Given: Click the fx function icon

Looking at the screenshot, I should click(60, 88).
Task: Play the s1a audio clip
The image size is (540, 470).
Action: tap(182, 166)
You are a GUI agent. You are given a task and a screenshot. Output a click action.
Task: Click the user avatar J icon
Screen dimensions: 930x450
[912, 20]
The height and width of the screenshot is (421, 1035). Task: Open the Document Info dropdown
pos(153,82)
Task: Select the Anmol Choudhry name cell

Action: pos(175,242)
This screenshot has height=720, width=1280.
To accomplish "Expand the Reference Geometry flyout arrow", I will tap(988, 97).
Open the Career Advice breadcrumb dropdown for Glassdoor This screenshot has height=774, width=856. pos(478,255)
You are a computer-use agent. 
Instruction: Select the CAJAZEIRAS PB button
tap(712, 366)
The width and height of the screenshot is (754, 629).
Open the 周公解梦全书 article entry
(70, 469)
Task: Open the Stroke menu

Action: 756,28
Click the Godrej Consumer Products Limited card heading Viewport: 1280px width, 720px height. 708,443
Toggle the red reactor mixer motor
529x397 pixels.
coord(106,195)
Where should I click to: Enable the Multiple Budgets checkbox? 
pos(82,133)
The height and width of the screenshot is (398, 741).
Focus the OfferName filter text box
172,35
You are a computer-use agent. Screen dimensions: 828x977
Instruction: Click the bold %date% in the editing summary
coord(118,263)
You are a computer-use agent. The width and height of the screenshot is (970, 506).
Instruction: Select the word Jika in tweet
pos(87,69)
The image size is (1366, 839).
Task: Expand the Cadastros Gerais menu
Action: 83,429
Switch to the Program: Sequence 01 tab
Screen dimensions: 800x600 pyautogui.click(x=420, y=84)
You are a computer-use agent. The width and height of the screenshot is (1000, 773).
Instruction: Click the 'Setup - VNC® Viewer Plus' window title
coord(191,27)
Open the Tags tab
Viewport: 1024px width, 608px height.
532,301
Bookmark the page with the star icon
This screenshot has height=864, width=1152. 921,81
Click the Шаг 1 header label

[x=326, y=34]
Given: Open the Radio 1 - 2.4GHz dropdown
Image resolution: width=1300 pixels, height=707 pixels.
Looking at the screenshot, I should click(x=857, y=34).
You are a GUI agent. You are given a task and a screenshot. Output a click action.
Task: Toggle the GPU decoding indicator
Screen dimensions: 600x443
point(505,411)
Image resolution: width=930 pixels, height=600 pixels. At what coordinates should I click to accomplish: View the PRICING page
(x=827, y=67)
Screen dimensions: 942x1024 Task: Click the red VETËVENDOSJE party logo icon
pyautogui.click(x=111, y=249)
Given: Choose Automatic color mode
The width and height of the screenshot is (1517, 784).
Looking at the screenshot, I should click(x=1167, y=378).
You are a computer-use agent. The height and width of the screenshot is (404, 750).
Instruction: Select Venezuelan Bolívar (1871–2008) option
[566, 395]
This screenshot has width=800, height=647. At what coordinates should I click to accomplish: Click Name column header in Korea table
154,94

What to produce — Restate word for word each line of the data from the one with "Given: Open the Radio 1 - 2.4GHz dropdown" to the last, keeping both ends.

Response area —
Given: Open the Radio 1 - 2.4GHz dropdown
Image resolution: width=1300 pixels, height=707 pixels.
Looking at the screenshot, I should click(x=857, y=34).
You are a GUI agent. You are given a task and a screenshot. Output a click action.
Task: Toggle the GPU decoding indicator
Screen dimensions: 600x443
point(505,411)
Image resolution: width=930 pixels, height=600 pixels. At what coordinates should I click to accomplish: View the PRICING page
(x=827, y=67)
Screen dimensions: 942x1024 Task: Click the red VETËVENDOSJE party logo icon
pyautogui.click(x=111, y=249)
Given: Choose Automatic color mode
The width and height of the screenshot is (1517, 784).
Looking at the screenshot, I should click(x=1167, y=378).
You are a computer-use agent. The height and width of the screenshot is (404, 750).
Instruction: Select Venezuelan Bolívar (1871–2008) option
[566, 395]
This screenshot has width=800, height=647. At what coordinates should I click to accomplish: Click Name column header in Korea table
154,94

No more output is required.